La necesidad de una purificación del
alma (antes de su entrada en el paraíso)
conlleva a la compra de las reducciones
de las condenas por medio de la oración,
ciertamente, pero también por medio del
dinero. El dinero compra fundaciones
pías y misas que alivian las conciencias y
lustran las almas del purgatorio a la vez
que proporciona méritos. De este
mercadeo todos sacan sus beneficios; los
difuntos, los vivos y sobre todo la Iglesia
puesto que recibe las donaciones y
refuerza su poder extendiéndole al más

allá.
En contra de lo que a veces se piensa, el
final de la Edad Media no supone el más
mínimo desarrollo en la imaginería
infernal; más bien se da un atasco del
pensamiento en este ámbito, la
producción se limita a estereotipos
creados en los siglos precedentes. El
balance doctrinal es escaso y riguroso. Se
reduce a pocas palabras, pero esas
palabras tienen un peso extraordinario:
el infierno existe, comienza en el
momento de la muerte, es eterno y todos
los fieles muertos en pecado mortal van a
él, donde sufren penas de daño y de
sentido. Lo esencial respecto al infierno
ya está dicho. A finales del siglo XIV la fe
se impone a la razón y la desprecia, abre
la puerta a la superstición, el misticismo
y el fanatismo.
Una vez inventariados, ordenados y
clasificados los suplicios, se asiste a la
apoteosis de las representaciones
pictóricas, tremendamente humanas, del
infierno. Glorificaciones que señalan al
mismo tiempo el apogeo y el comienzo de
su ocaso. La omnipresencia del infierno
popular en los sermones de los siglos XV
y XVI es más bien el reflejo de su
ineficacia que el de una verdadera
obsesión social. Los excesos desembocan
en una irrupción del infierno en la vida
terrena, bajo diferentes formas: el
infierno físico con las grandes catástrofes
demográficas y guerreras; el infierno
diabólico con la ola de brujería y el
infierno psicológico con el
endurecimiento de las amenazas
condenatorias. Mientras el infierno se
convierte en una realidad terrestre, las
tinieblas del más allá comienzan a perder
fuerza. Los teólogos y los eclesiásticos
circunscribirán cuidadosamente el
infierno y le asignarán un papel bien
concreto: el de aterrorizar a los cristianos
para apartarlos del mal y hacerlos
avanzar en la vida religiosa, queda
integrado en el plan de salvación del
hombre. El infierno de los siglos XVII y
XVIII es una obra maestra cartesiana
indispensable a la moral, necesario,
ineluctable y sin escapatoria; la pesadilla
lógica al servicio de las reformas
religiosas. Las iglesias protestantes
manipulan el miedo con igual destreza
que la Iglesia Católica. El periodo
revolucionario no altera
fundamentalmente el status de los
infiernos. La jerarquía eclesiástica para
evitar ser arrastrada por la corriente de
las nuevas y nefastas ideas, se aferra a
todo lo inmóvil, endurece sus posiciones,
se obstina en mantener íntegros los
antiguos esquemas frente a la evolución
de las mentalidades, oponiéndose a esa
misma evolución. El infierno tradicional
atacado por todas partes, criticado por
autores cristianos o no, creyentes o no, se
fosiliza, sufre un claro retroceso
convirtiéndose en un elemento del
folclore popular. A trancas y barrancas se
mantiene hasta el desarrollo de las
sociedades occidentales del siglo XX,
donde se desmorona. El viejo infierno, el
de Dante y los predicadores, sobrevive
aún en seminarios, en algunos sermones
y en los manuales de teología dogmática,
el pueblo lo aprende en el catecismo pero
apenas cree en él. Ha nacido el mundo
moderno, un mundo que se sacude las
antiguas creencias y se inclina más bien
por los infiernos presentes.

▸ QUÉ HAY QUE HACER:
Di si cada afirmación coincide con el texto sobre el infierno. Contesta sí o no y copia las palabras del texto que lo deciden.
1. Al final de la Edad Media la imaginería infernal se desarrolló mucho.
2. Las iglesias protestantes usaron el miedo con la misma habilidad que la Iglesia Católica.
3. El periodo revolucionario cambió a fondo la situación de los infiernos.

▸ MATERIAL:
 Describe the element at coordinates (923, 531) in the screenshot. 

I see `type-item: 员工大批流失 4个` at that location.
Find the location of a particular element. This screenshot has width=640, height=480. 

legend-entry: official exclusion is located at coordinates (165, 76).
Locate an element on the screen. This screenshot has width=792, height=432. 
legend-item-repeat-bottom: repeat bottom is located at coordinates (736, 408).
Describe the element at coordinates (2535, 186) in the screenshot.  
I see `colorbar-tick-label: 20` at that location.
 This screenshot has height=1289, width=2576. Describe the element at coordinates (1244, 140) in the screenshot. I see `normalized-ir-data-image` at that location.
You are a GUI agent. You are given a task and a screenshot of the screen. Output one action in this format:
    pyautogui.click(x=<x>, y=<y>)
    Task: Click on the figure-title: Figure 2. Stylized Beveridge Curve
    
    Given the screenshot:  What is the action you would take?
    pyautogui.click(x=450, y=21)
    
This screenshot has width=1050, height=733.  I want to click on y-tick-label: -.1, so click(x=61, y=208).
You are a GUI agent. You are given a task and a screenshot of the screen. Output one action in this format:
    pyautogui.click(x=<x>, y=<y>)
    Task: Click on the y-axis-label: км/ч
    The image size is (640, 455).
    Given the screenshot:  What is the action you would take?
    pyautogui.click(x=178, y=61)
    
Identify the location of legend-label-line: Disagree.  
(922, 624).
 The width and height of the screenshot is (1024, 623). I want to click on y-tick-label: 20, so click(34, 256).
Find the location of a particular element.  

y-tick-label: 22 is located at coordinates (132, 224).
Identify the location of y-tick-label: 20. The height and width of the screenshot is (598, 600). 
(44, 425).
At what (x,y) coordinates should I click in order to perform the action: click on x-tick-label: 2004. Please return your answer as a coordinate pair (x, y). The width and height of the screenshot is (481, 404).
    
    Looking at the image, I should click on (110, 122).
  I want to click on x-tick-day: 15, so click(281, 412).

▸ RESPUESTA:
1. No: «el final de la Edad Media no supone el más mínimo desarrollo en la imaginería infernal».
2. Sí: «Las iglesias protestantes manipulan el miedo con igual destreza que la Iglesia Católica».
3. No: «El periodo revolucionario no altera fundamentalmente el status de los infiernos».